Julie Mikhaïlovna était radieuse; la conversation devenait profonde et manifestait une «tendance».

– Un tuyau d’égout? demanda d’une voix sonore le médecin allemand.

– Une conduite d’eau, docteur, et je les ai même aidés alors à rédiger le projet.

Le vieillard éclata de rire; son exemple trouva de nombreux imitateurs, mais ce fut de lui qu’on rit; du reste, il ne s’en aperçut pas, et l’hilarité générale lui fit grand plaisir.

– Permettez-nous de n’être pas de votre avis, Karmazinoff, s’empressa d’observer Julie Mikhaïlovna. – Il se peut que vous aimiez Karlsruhe, mais vous vous plaisez à mystifier les gens, et cette fois nous ne vous croyons pas. Quel est parmi les écrivains russes celui qui a mis en scène le plus de types contemporains, deviné avec la plus lumineuse prescience les questions actuelles?
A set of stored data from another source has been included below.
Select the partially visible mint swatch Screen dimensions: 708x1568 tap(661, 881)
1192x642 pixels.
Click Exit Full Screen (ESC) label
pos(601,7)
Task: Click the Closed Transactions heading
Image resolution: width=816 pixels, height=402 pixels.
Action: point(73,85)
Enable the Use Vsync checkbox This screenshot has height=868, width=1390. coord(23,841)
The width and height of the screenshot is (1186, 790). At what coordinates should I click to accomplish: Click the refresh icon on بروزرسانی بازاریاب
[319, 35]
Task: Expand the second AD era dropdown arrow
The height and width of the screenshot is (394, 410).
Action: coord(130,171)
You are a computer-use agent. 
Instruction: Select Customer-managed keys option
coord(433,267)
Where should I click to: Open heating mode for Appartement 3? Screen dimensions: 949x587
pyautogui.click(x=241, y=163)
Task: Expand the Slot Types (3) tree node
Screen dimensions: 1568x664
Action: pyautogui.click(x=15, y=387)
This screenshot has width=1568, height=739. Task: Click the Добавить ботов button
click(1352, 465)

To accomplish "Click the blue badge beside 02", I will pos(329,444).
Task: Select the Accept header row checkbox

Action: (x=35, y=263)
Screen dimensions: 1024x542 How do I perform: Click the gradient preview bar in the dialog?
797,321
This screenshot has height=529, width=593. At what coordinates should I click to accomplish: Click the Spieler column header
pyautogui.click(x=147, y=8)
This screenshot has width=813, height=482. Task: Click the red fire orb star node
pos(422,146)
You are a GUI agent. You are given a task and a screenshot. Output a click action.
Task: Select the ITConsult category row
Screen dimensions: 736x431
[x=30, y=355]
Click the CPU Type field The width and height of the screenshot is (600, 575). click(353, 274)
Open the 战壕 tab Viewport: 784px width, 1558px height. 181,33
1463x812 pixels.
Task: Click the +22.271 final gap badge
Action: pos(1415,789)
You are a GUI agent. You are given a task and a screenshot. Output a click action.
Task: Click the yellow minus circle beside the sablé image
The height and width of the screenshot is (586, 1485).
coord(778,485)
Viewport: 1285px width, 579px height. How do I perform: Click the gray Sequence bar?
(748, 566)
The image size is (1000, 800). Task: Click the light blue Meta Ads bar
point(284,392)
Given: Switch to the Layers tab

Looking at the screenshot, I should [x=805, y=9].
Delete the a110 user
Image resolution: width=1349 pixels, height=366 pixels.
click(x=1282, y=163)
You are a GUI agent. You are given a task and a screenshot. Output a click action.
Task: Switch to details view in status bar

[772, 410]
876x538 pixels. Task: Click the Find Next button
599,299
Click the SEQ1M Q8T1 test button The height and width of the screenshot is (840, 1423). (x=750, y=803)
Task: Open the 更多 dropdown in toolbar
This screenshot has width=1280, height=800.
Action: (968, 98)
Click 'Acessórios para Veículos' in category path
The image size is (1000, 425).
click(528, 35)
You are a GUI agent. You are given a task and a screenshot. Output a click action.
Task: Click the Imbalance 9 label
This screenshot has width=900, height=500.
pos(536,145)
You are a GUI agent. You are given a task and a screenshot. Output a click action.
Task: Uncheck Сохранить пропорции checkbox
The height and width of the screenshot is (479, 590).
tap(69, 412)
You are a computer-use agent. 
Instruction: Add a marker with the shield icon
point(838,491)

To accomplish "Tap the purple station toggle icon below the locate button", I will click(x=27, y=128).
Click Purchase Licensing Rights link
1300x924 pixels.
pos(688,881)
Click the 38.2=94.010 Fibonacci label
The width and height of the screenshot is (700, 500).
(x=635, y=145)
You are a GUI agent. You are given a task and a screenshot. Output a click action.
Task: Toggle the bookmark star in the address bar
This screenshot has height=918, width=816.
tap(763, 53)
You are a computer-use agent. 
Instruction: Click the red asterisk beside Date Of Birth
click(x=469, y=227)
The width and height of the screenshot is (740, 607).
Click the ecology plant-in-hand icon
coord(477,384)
C’est vous assurément. Et après cela vous viendrez nous parler de votre indifférence à l’endroit de la patrie, vous voudrez nous faire croire que vous ne vous intéressez qu’aux eaux de Karlsruhe! Ha, ha!

– Oui, il est vrai, répondit en minaudant Karmazinoff, – que j’ai incarné dans le personnage de Pogojeff tous les défauts des slavophiles, et dans celui de Nikodimoff tous les défauts des zapadniki [26]…

– Oh! il en a bien oublié quelques uns! fit à demi-voix Liamchine.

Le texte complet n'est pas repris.